Eh bien non ! C’est une mauvaise idée, un effet d’annonce aussi inefficace qu’injuste car contraire á l’intérêt supérieur des enfants et non conforme aux principes du droit.
Liés à l’engagement dans la délinquance, le plaisir de la transgression, le sentiment d’impunité, le phénomène de bande et l’attirance envers l’argent facile caractérisent l’immaturité de certains mineurs, que corrigent l’éducation, les politiques publiques, les influences diverses. L’enfant est un être en pleine croissance, caractérisé par sa jeunesse, sa vulnérabilité, son manque d’autonomie. Aussi la loi a consacré des droits spécifiques faisant primer l’intérêt supérieur de l’enfant (en matière d’accompagnement social, d’éducation, d’accès aux loisirs etc.), proclamés par la Convention internationale des droits de l’enfant en son article 3-1.
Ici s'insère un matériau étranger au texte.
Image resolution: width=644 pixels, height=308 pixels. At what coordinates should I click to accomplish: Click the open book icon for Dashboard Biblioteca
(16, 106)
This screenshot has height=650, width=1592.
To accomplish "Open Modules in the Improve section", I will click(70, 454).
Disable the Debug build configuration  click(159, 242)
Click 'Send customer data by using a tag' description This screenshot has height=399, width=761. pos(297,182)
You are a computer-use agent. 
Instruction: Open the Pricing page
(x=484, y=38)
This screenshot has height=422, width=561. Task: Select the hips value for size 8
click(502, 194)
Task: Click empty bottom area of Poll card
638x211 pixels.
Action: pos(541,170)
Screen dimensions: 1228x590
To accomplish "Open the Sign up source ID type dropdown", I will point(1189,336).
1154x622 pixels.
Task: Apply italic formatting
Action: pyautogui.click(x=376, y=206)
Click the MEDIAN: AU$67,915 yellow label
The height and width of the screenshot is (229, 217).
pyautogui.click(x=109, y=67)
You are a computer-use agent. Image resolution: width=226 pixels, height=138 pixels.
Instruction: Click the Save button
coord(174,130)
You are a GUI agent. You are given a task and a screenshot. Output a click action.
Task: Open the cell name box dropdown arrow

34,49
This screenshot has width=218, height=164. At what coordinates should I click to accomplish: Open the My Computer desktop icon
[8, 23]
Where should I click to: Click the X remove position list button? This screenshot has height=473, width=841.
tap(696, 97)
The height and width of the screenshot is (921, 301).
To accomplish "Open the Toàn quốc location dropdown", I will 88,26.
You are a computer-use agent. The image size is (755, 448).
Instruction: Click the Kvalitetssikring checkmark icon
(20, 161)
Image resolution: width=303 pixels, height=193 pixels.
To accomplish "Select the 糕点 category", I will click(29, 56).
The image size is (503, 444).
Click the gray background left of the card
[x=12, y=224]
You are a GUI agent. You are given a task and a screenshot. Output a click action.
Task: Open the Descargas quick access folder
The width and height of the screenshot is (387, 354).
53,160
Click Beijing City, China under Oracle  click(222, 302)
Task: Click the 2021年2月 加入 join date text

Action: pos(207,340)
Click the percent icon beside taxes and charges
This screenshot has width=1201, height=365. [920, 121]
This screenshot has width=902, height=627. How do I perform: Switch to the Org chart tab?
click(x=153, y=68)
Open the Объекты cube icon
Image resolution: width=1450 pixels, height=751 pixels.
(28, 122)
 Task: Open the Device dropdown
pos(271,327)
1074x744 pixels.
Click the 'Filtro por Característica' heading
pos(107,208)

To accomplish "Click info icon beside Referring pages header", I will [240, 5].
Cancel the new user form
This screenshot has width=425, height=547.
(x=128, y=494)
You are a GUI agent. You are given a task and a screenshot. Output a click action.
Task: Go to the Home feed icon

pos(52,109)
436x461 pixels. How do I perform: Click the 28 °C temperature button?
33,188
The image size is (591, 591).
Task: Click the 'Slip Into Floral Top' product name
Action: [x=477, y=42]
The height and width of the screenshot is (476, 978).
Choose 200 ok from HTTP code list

La privation de droits est encadrée par des principes -constitutionnels- qui s’imposent à tous, afin d’éviter toute sanction arbitraire. Ainsi, le principe de personnalité des peines empêche de sanctionner une personne pour un fait qu’elle n’a pas elle-même commis. En clair, une sanction collective est contraire au droit. Si vous êtes un enfant modèle dans une fratrie de moutons noirs, vous ne sauriez être puni à leur place. Si, comme parent, votre rejeton défie votre autorité et vous violente, vous ne devriez pas être enfoncé dans vos difficultés par une sanction financière.
Par ailleurs, le Conseil Constitutionnel prévoit la nécessité d’un lien de réglementation entre la personne sanctionnée et l’autorité administrative. Ainsi, il est illégal de priver quelqu’un d’un tarif social à la cantine ou d’aides pour l’accès à la culture s’il a commis une incivilité ou un trouble à l’ordre public sans rapport avec le restaurant scolaire ou le lieu culturel. Cela n’empêche pas des villes ou des élus nationaux de revenir régulièrement sur cette fausse bonne idée.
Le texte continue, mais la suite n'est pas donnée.